Methods: The research comprised 50 individuals with clinically proved and histopathologically confirmed instances of OSCC. The control group consisted of 50 healthy adults. 5ml of venous blood was drawn from a big peripheral vein of the patients chosen. The samples were taken in sterile plastic tubes that had been treated with ethylenediaminetetraacetic acid (EDTA). By gently shaking the tubes, blood was mixed with EDTA. To stop the pace of biochemical and bacterial reactions, blood samples were immediately moved to a deep freeze at 4°C. The biochemical examination of the obtained serum was performed using the modified 2,4-dinitrophenylhydrazine technique, and the absorbance was measured using a spectrophotometer.

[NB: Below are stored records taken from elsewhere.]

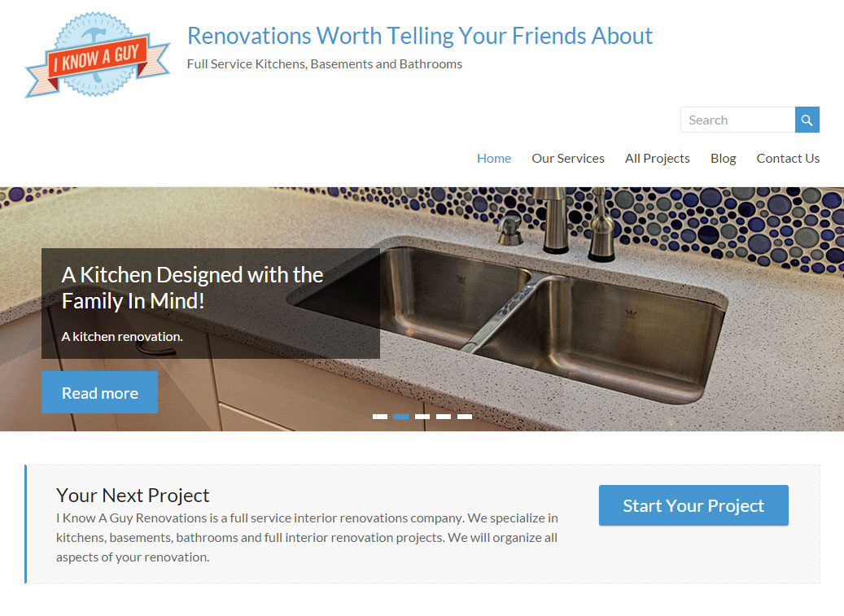Open the Our Services menu item
Image resolution: width=844 pixels, height=616 pixels.
click(568, 159)
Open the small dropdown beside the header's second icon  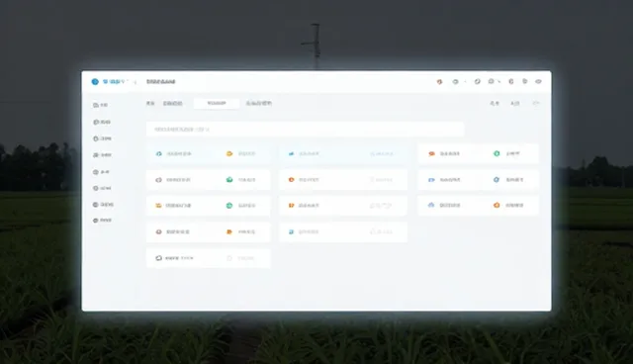click(465, 81)
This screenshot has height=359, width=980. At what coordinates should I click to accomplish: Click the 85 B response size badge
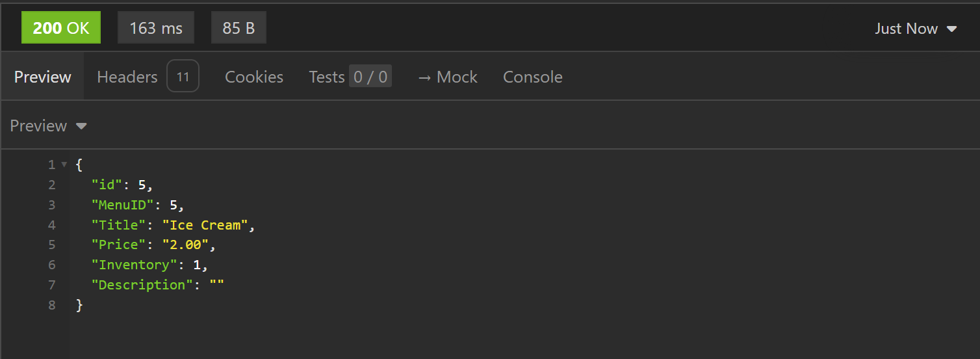tap(239, 29)
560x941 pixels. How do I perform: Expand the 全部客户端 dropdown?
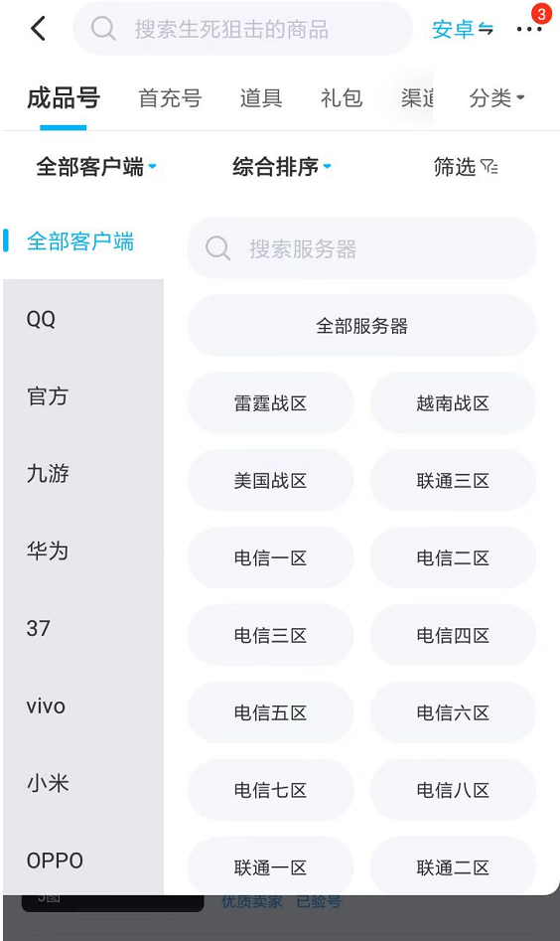[96, 167]
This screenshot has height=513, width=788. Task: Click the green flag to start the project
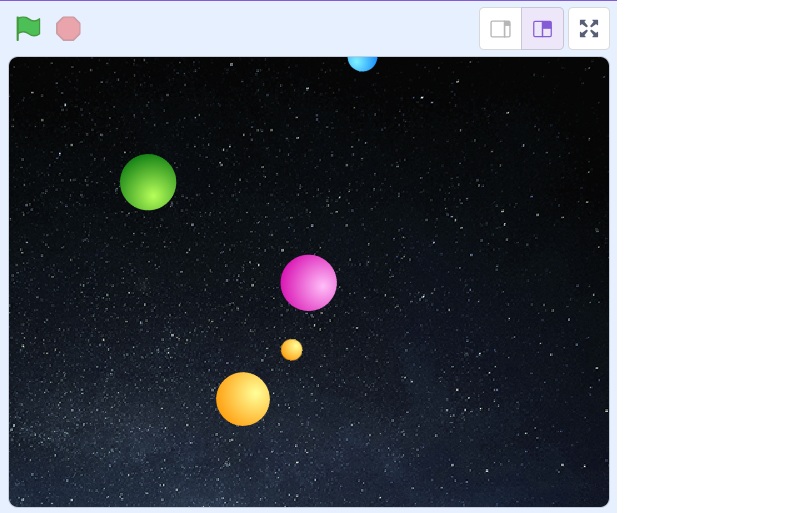(x=28, y=29)
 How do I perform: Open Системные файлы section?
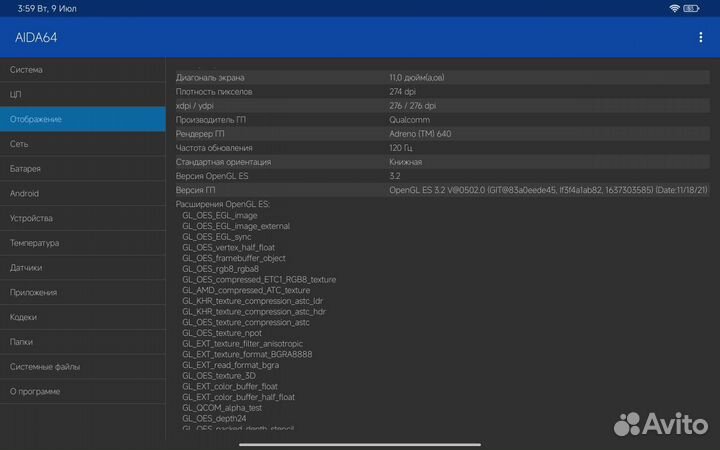83,367
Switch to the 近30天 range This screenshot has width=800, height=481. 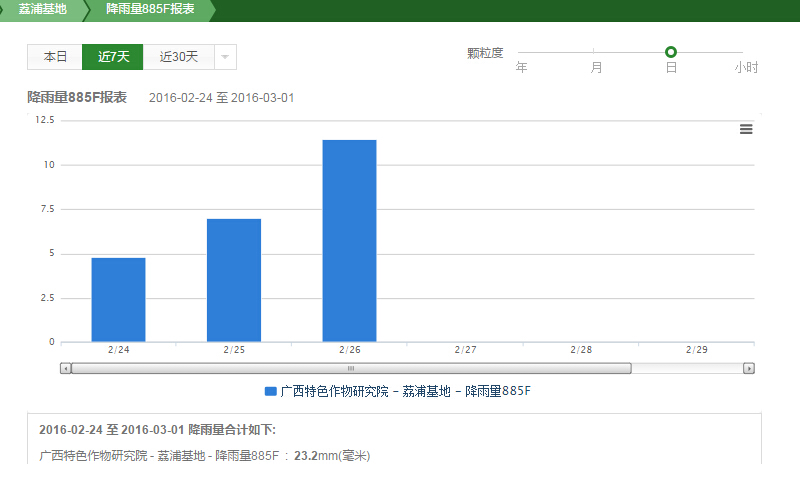click(x=179, y=57)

Results: T1 contained 11 (22% of the cases), T2 included 20 (40% of the cases), T3 included 11 (22% of the cases), and T4 included 3 (6% of the cases). OSCC patients were classified as well differentiated, moderately differentiated, or poorly differentiated based on histopathological grading. The well-differentiated grade comprised 20 (40%) examples, the moderately differentiated grade included 20 (40%) cases, and the badly differentiated grade included 10 (20%) cases. The levels of pyruvic acid in the blood were measured in both the study and control groups. The mean serum pyruvic acid levels with SD for the control group (0.78± 0.11) and OSCC (3.01± 0.45) are computed. The difference in mean serum pyruvic acid levels between groups was found to be statistically significant (P< 0.05).
Conclusion: Serum pyruvic acid levels steadily climbed from those who did not have OSCC to those who did. Higher serum pyruvic acid levels were seen with rising clinical stage, and mean serum pyruvic acid levels were revealed to be substantially increasing with advancing histological grades of OSCC.